(WRITTEN EXERCISE 1): According to the concert review, what caused the slight delay the reviewer noticed in the organ part? Answer in one to three sentences.
(WRITTEN EXERCISE 2): In the concert review, who played the organ at Alicante Cathedral?
-------- DOCUMENT EXCERPT
It is about a kilometre from the ADDA auditorium to Alicante Cathedral and it was that church’s organ which was played by Daniel Oyarzabal and relayed live in projection on the back wall of the stage. The technical feat in accomplishing this was huge. And it was a resounding success, although I did detect a slight delay in the organ part, not because of the playing, obviously, but because of the inherent latency of the electronics. The speed of light is immense, but a delay of just the smallest fraction of a second alongside tutti at near presto tempo is discernible.

Not that this shortcoming affected the quality of the performance, which was truly wonderful. Personally, I prefer the first movement punchier, but this more romantic reading made perfect and lyrical sense. It was an immense achievement for all concerned, not least for the ADDA orchestra, who had a quite superb evening.

Speaking of brilliance being a little curved when another massive source is nearby, the evening began with a beautifully played Don Quixote of Richard Strauss. Amanda Forsyth’s cello played the delusional but lovable Quixote and her husband, Pinchas Zuckerman, chipped in on the witty viola as Sancho Panza. Not only were the orchestral textures exquisite, but the storytelling came to the fore in this performance via Josep Vicent’s reading. The orchestral detail achieved by this combination of conductor and orchestra was at times breathtaking, most of all in the slower, quieter passages where the composer juxtaposed widely varied sonorities. There is perhaps not enough of a role for the viola to regard it as a soloist’s spot, but Amanda Forsyth’s cello shone out when alone and played along with the orchestral part when not otherwise engaged.

What was utterly clear in this concert was that the players who comprise the ADDA orchestra love both the music and its challenges, and they adore playing together. The sense of camaraderie and cooperation is palpable, and this shines through anything they touch to enhance the audience’s musical experience. This is surely now one of the great orchestras, a true star.

Friday, May 30, 2025

A goodbye to remember forever - Daniel Harding, Fleur Barron, Andrew Staples and the Swedish Radio Orchestra in Wagner, Jolas and Mahler in ADDA, Alicante

 

This was not the last concert in the other season, but it offered a totally valedictory theme. We heard four works, presented as three because the first two were run together seamlessly and, by hearing them together, the theme that was to dominate the evening was established.

The two works that were offered as one were by Richard Wagner. We are familiar with the opinion that the Prelude from Tristan and Isolde changed music forever. Before then, unresolved chords and “confusing” harmonies had been used by composers but usually resolved to something that felt definite. Wagner’s operatic prelude, however, is a succession of unresolved chords and “confusing” harmony. The music marks time, but also stops it, making an audience listen for every detail, of which, in this sparse music, there is a wealth. To run that directly into an orchestral version of the Liebestod marked a transition. Here is Isolde, bereft and alone, is saying goodbye to life by singing a love song. And so the valedictory theme was established.
----------------
-------- COLLECTED DATA
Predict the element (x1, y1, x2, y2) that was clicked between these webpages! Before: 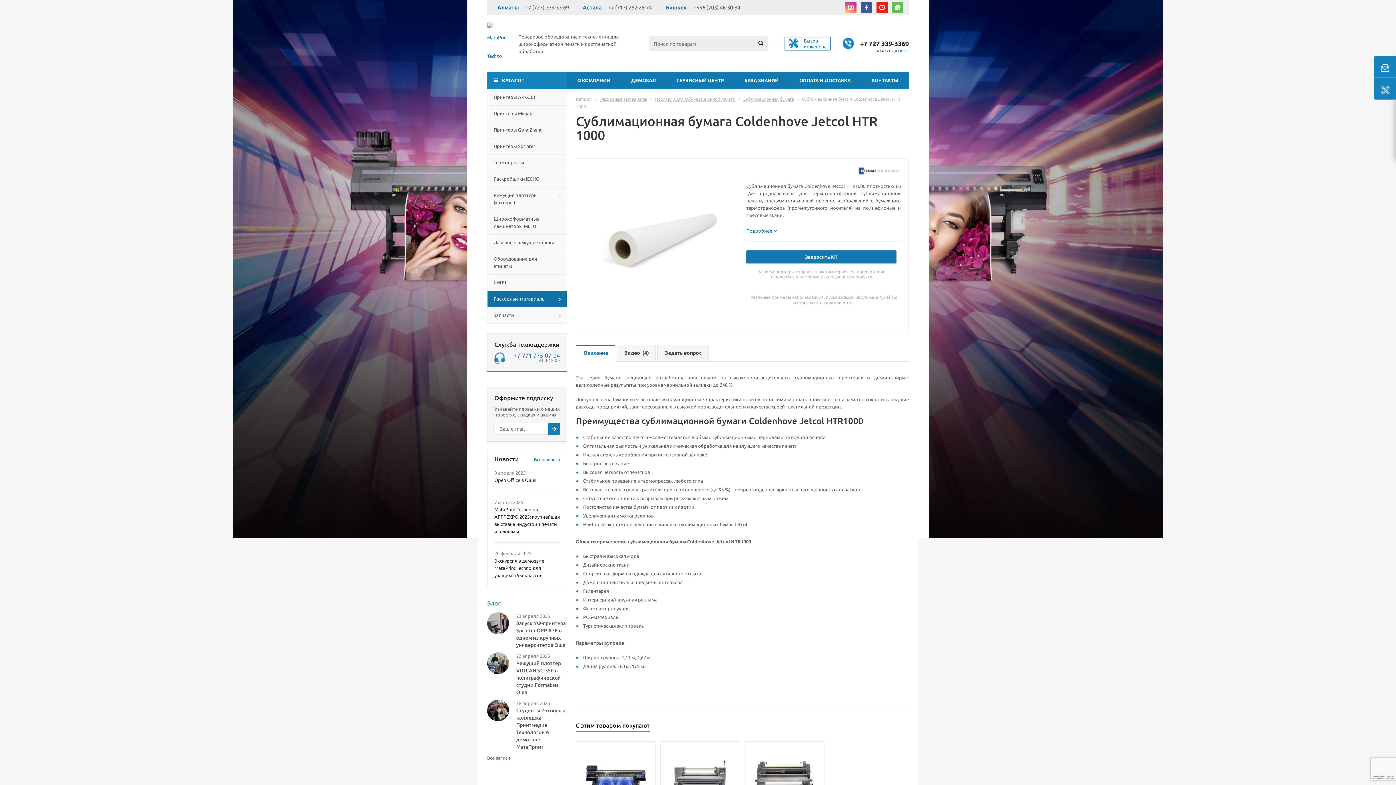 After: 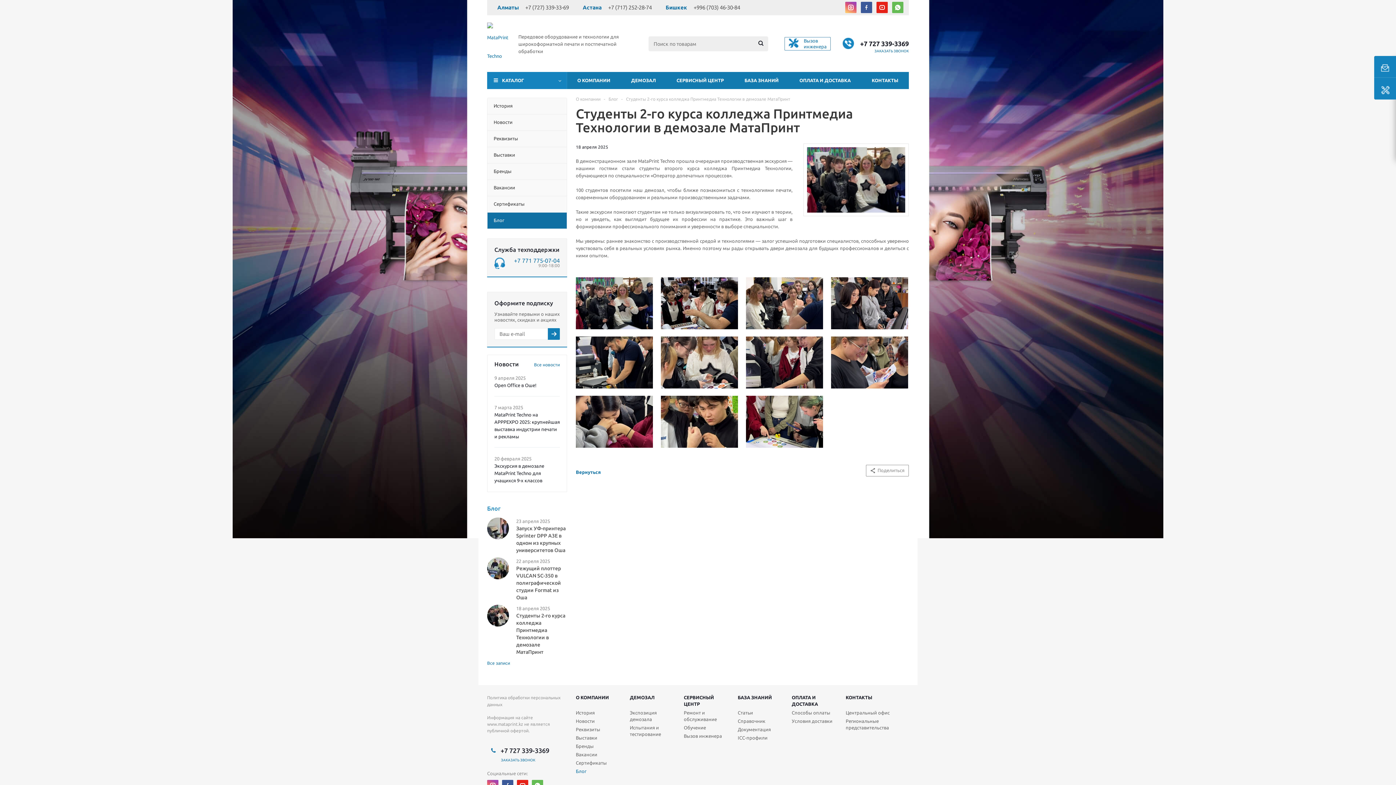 Action: bbox: (516, 708, 565, 752) label: Студенты 2-го курса колледжа Принтмедиа Технологии в демозале МатаПринт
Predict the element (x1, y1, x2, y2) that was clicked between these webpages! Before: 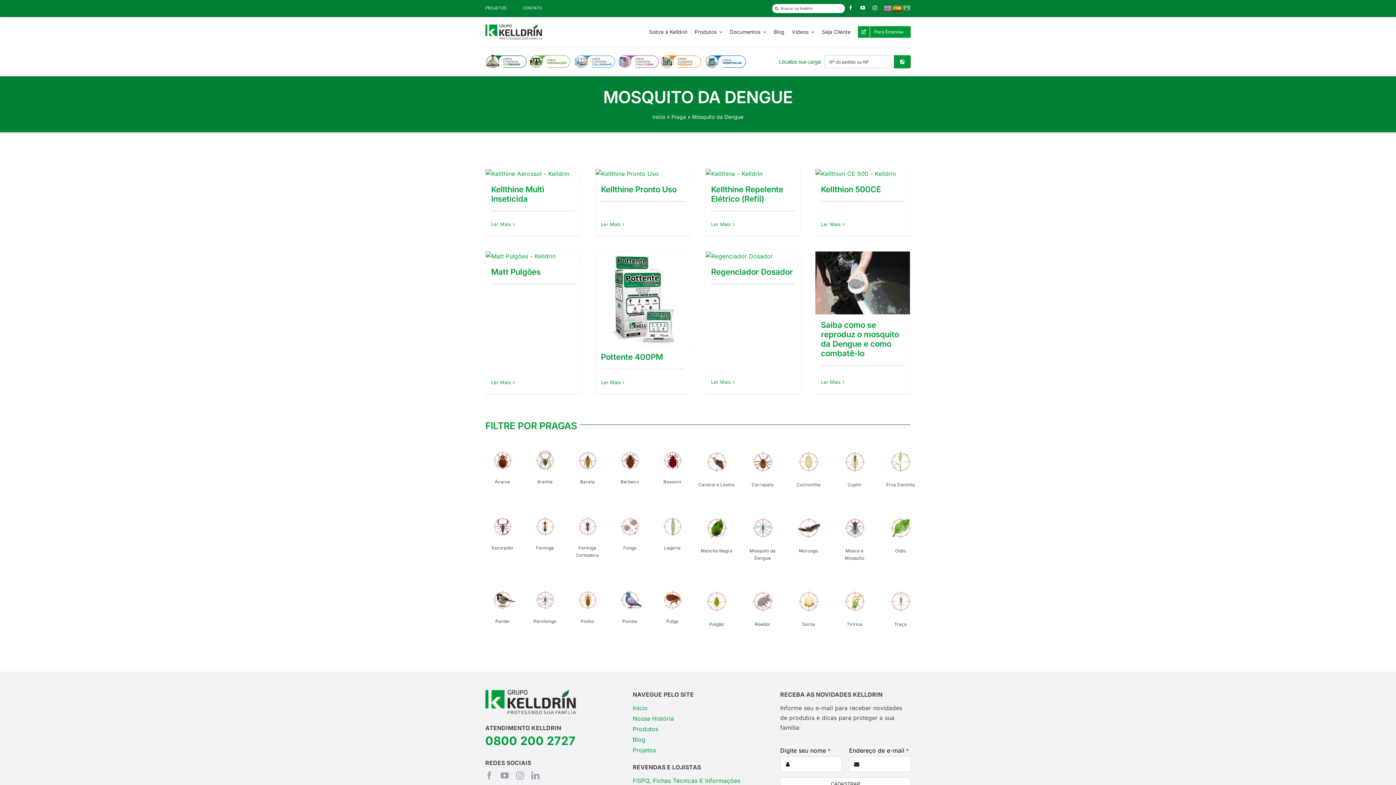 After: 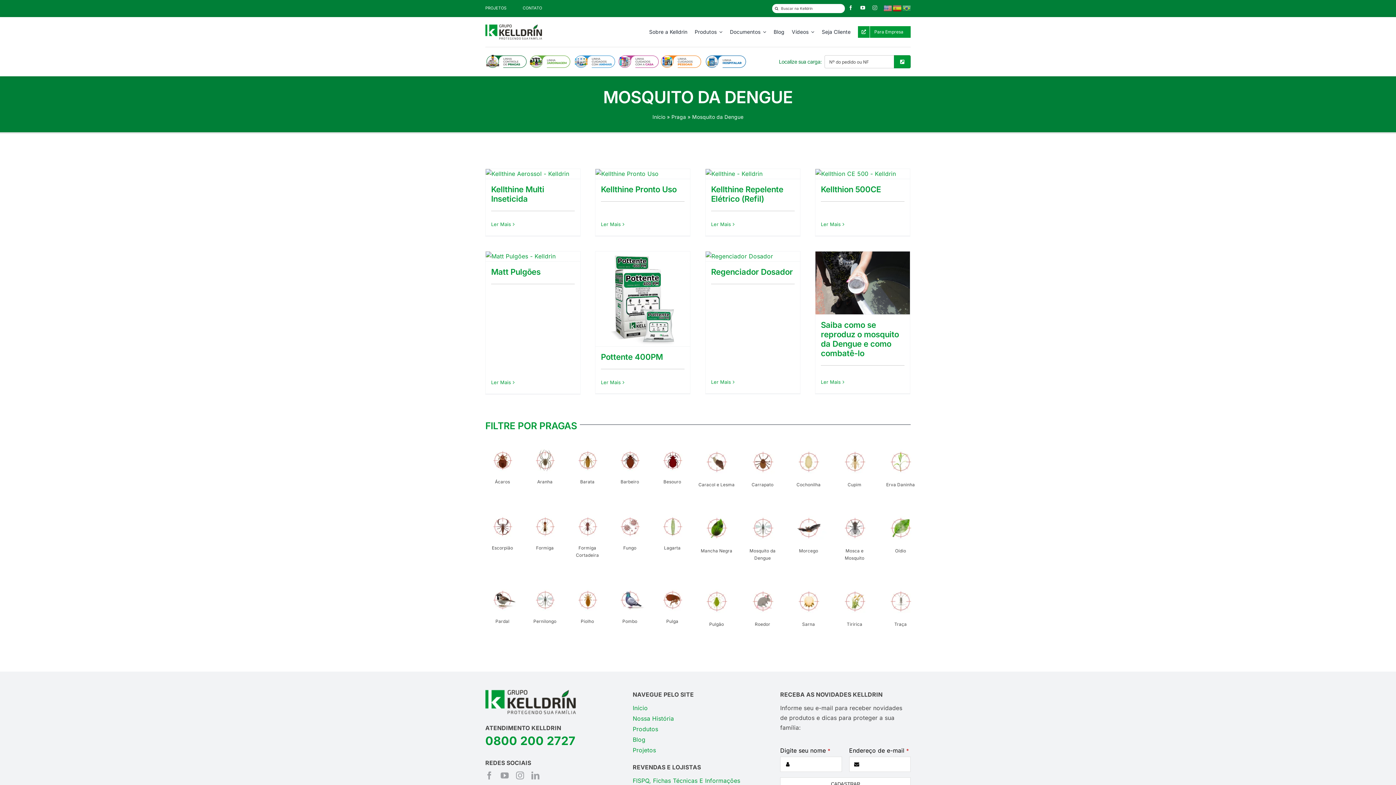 Action: bbox: (872, 5, 877, 10) label: instagram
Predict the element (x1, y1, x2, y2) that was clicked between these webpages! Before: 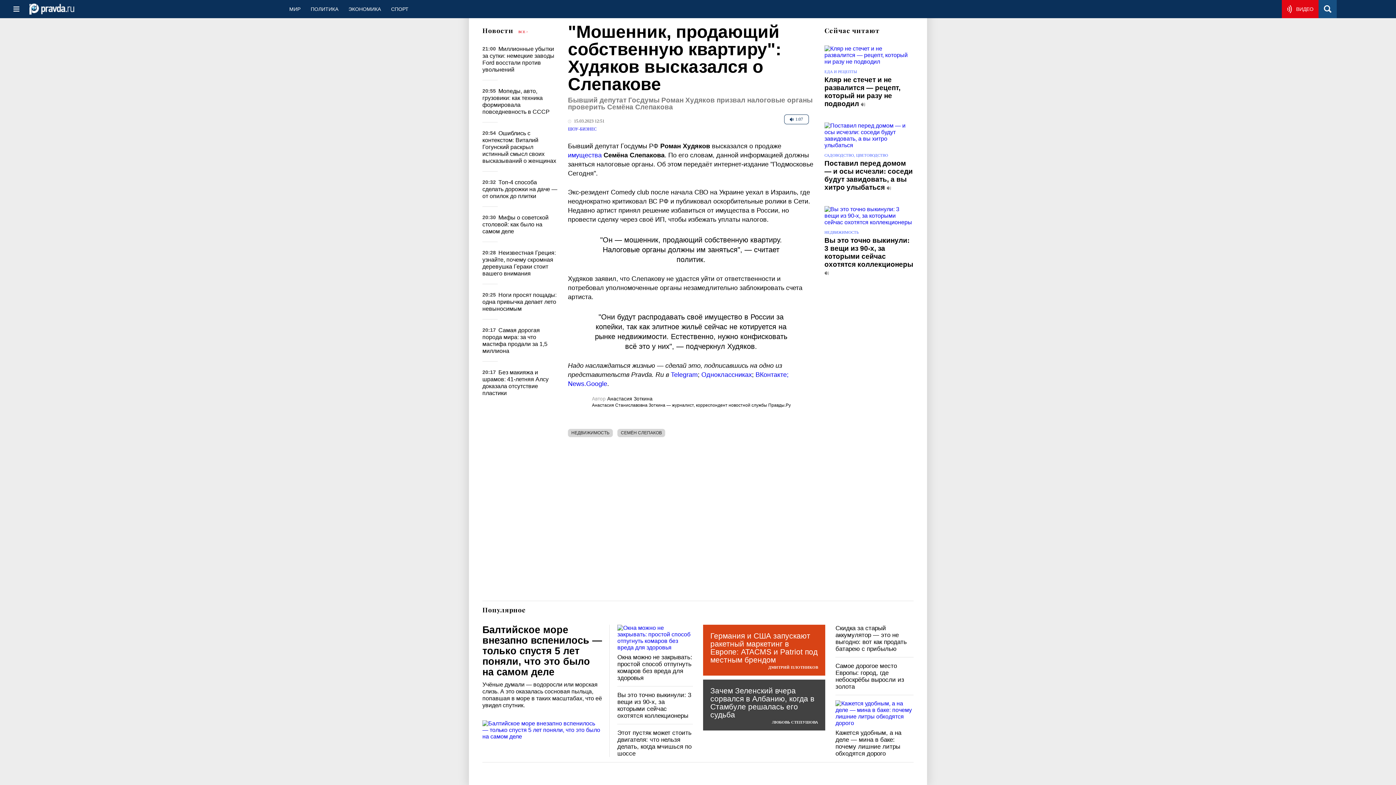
----------------
(EXERCISE ANSWER 1): The delay came from the inherent latency of the electronics that relayed the organ live from Alicante Cathedral, not from the playing. Even a tiny fraction of a second becomes noticeable alongside tutti at near presto tempo.

(EXERCISE ANSWER 2): Daniel Oyarzabal